I'd expect better chance at migratories later in the month.
Good luck.


----------



## Duckslayer100 (Apr 7, 2004)

Halloween Weekend. Weather is always the wild card, but seems like the best time of year for me. Posted land up the wazoo and lots of trucks on gravel roads, so you need to do your due diligence to find feeds of the beaten path.
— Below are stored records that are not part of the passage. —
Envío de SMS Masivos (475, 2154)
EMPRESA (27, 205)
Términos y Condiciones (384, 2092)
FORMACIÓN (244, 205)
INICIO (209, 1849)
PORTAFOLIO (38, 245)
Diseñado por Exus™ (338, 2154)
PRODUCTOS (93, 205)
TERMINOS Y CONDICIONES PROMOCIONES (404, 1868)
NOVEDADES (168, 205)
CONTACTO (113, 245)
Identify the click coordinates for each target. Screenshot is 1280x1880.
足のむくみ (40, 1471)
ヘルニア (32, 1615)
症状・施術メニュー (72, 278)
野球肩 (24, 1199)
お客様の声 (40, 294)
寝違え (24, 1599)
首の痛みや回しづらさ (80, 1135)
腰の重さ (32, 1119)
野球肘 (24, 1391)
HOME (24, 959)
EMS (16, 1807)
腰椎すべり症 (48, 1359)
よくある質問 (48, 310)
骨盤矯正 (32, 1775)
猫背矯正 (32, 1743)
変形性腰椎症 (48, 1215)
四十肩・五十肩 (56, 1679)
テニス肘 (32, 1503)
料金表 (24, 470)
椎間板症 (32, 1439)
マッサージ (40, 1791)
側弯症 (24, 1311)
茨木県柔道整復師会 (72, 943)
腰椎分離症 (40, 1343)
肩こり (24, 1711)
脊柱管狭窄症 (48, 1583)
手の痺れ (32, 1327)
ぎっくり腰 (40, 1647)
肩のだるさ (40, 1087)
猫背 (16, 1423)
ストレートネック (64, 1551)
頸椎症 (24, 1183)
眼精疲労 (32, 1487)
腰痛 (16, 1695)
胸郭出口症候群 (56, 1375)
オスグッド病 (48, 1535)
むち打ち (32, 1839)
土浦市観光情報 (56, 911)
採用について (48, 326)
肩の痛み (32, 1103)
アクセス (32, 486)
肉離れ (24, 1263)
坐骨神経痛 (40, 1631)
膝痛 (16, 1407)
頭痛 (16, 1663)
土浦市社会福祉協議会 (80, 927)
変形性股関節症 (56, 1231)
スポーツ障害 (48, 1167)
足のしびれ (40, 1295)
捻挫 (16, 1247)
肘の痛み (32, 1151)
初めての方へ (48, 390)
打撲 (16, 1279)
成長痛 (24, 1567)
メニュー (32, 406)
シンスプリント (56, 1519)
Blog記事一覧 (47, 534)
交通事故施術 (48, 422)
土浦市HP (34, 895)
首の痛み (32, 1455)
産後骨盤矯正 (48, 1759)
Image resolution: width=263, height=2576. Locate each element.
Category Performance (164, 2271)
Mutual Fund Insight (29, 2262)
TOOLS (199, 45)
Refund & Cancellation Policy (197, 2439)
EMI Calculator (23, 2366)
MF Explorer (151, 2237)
But it's possible.


----------



## templey_41 (Jul 19, 2008)

Ive got a buddy that hunts Jamestown area. he goes out oct 25th nearly every year and every year he says he is too early by atleast a week, he also deer hunts the 3A season in Mn so this is a conflict of interest. they still shoot ducks but it's not peak typically for him.

by the14th the local ducks and geese are beat up and are very skittish.

best of luck


----------



## Duckslayer100 (Apr 7, 2004)

templey_41 said:


> Ive got a buddy that hunts Jamestown area. he goes out oct 25th nearly every year and every year he says he is too early by atleast a week, he also deer hunts the 3A season in Mn so this is a conflict of interest. they still shoot ducks but it's not peak typically for him.
> 
> by the14th the local ducks and geese are beat up and are very skittish.
> 
> best of luck


The migration definitely is getting later. For three years in a row now, some of the best feeds I've seen have been on the Friday of deer opener as I've been driving to my hunting spot. Too bad posted land is impossible to get on at that time unless you know people. November is definitely the month when there are more birds that are less pressured.


----------



## KJH (Aug 23, 2006)

I hunt there every year. At first, we huntedaround October 15th, then a week later, and then a week later. Now I wouldn't go earlier than Halloween. We are planning on watching the weather and migration this year and headed out anytime after November 1st.


----------



## poutpro (Mar 8, 2006)

Ducks in fields? Halloween or after.

Non mallard ducks in potholes? Early Oct.


----------



## bassinmeyer (Feb 22, 2014)

Keep in mind if you are planning to hunt any public land the PLOTS and ND management lands are off limits for non-residents the first week of pheasant season.


----------



## mikecatt13 (Dec 13, 2014)

jimmymuller said:


> Firstly, If you're going to hunt heavily then you have two options: The first is to avoid the crowds by hunting weekdays, especially the middle of the week, as weekend warriors might use a Friday or Monday to make a three-day weekend. Also sit tightly in thick cover, particularly in the late morning or early afternoon, when hunters heading out of or into the woods are more likely to move deer. This is best way to hunt timely to get maximum results.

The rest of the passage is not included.